======== DATA FOR THE TASK

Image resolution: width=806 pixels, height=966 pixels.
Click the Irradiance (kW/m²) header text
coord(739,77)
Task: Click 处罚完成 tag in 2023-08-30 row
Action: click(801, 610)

================

WHAT IS NEEDED >>
When you reach the end of the data, write every line out again verbatim.

EXPECTED ANSWER >>
Image resolution: width=806 pixels, height=966 pixels.
Click the Irradiance (kW/m²) header text
coord(739,77)
Task: Click 处罚完成 tag in 2023-08-30 row
Action: click(801, 610)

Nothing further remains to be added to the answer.